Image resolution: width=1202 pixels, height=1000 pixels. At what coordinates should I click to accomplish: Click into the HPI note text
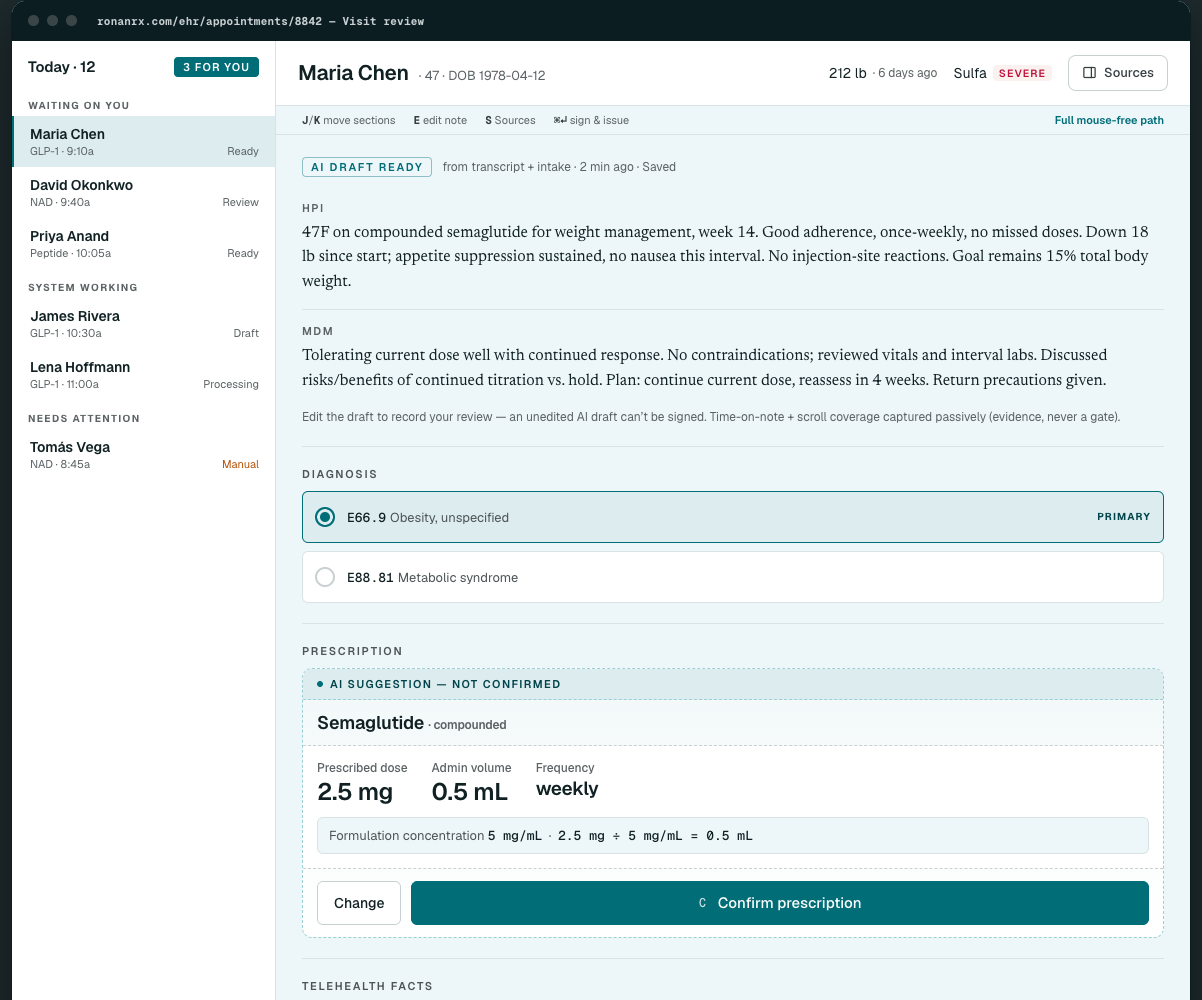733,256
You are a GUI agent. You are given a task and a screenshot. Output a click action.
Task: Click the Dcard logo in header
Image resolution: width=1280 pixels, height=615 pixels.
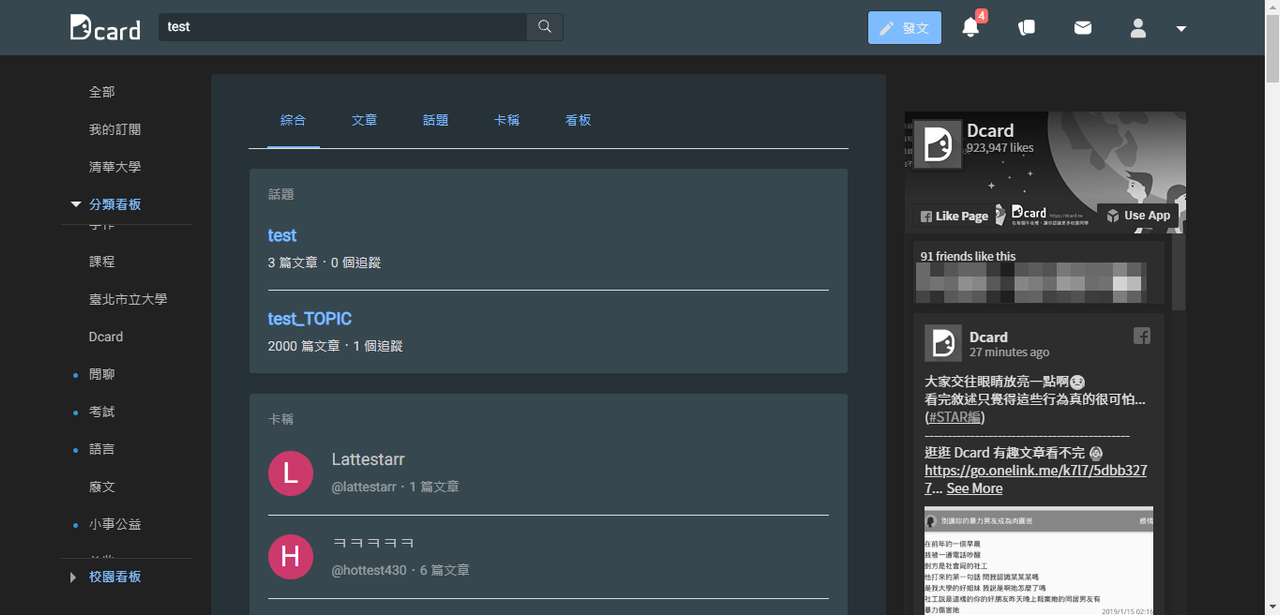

==

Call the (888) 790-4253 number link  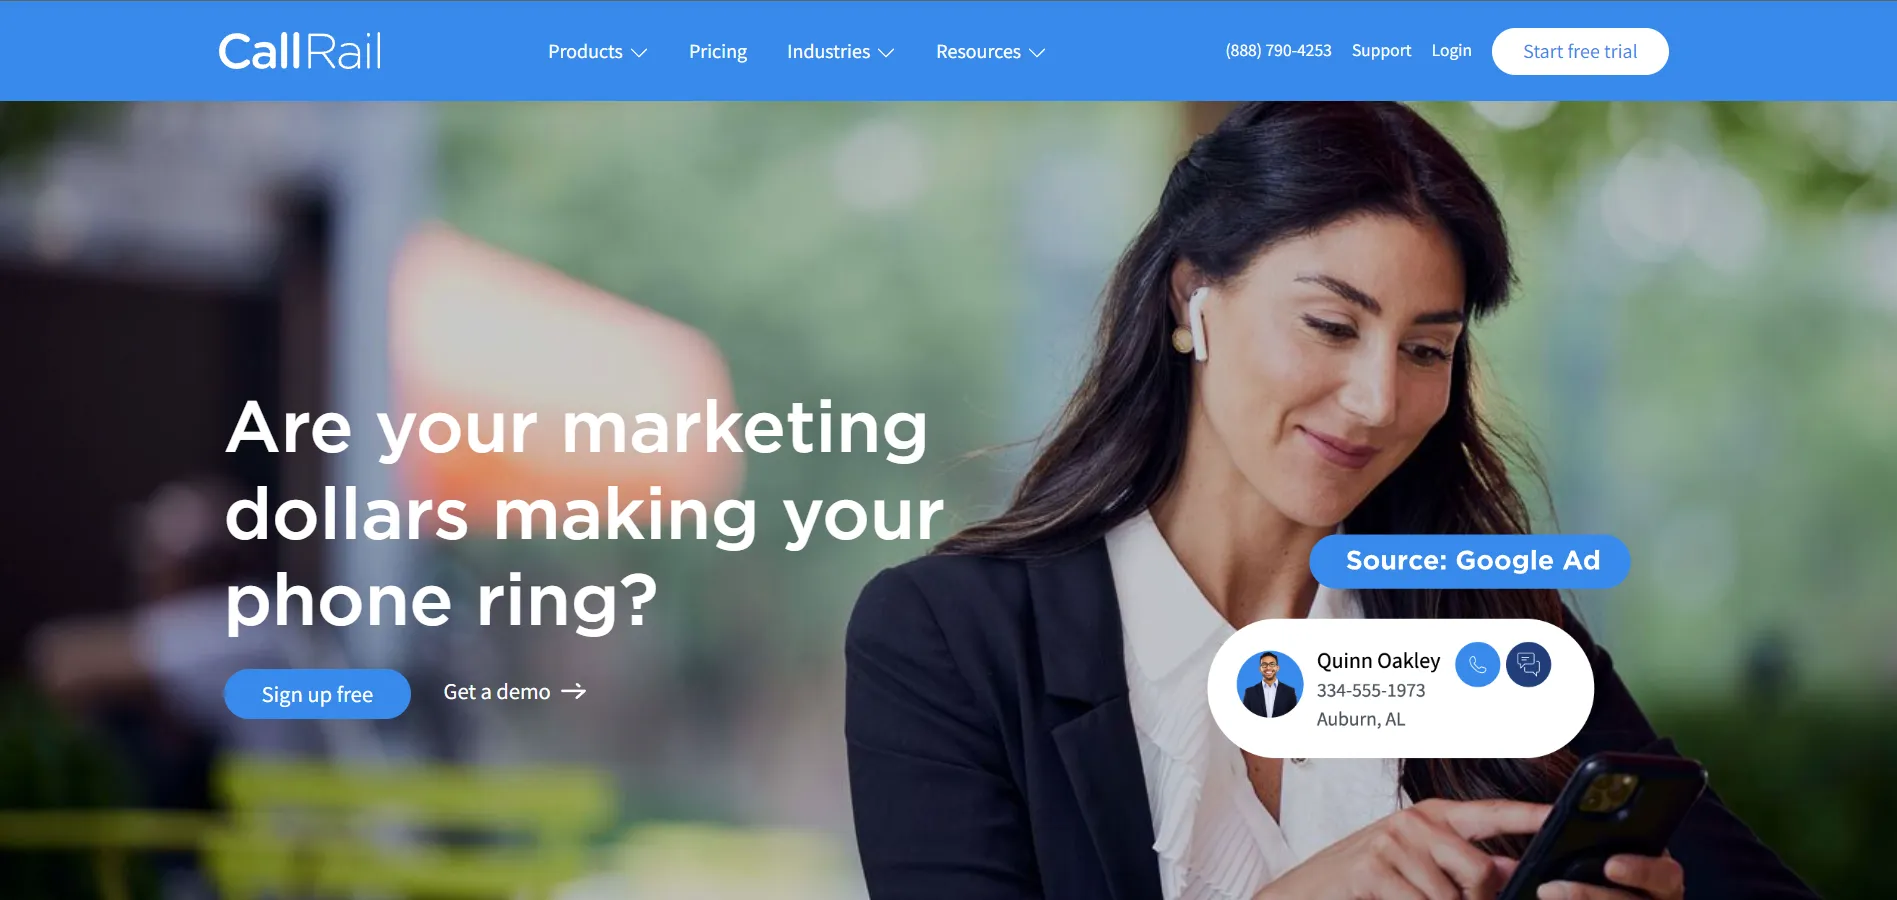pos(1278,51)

- _AIM OF THE TASK_:
Rewrite everything from the line containing "Image resolution: width=1202" down to the line containing "Image resolution: width=1280", putting "top bar" in place of "header" and changing nothing else. Omit the pictures.

- _ANSWER IN FULL_:
Image resolution: width=1202 pixels, height=1000 pixels. At what coordinates should I click to accomplish: Click into the HPI note text
733,256
You are a GUI agent. You are given a task and a screenshot. Output a click action.
Task: Click the Dcard logo in top bar
Image resolution: width=1280 pixels, height=615 pixels.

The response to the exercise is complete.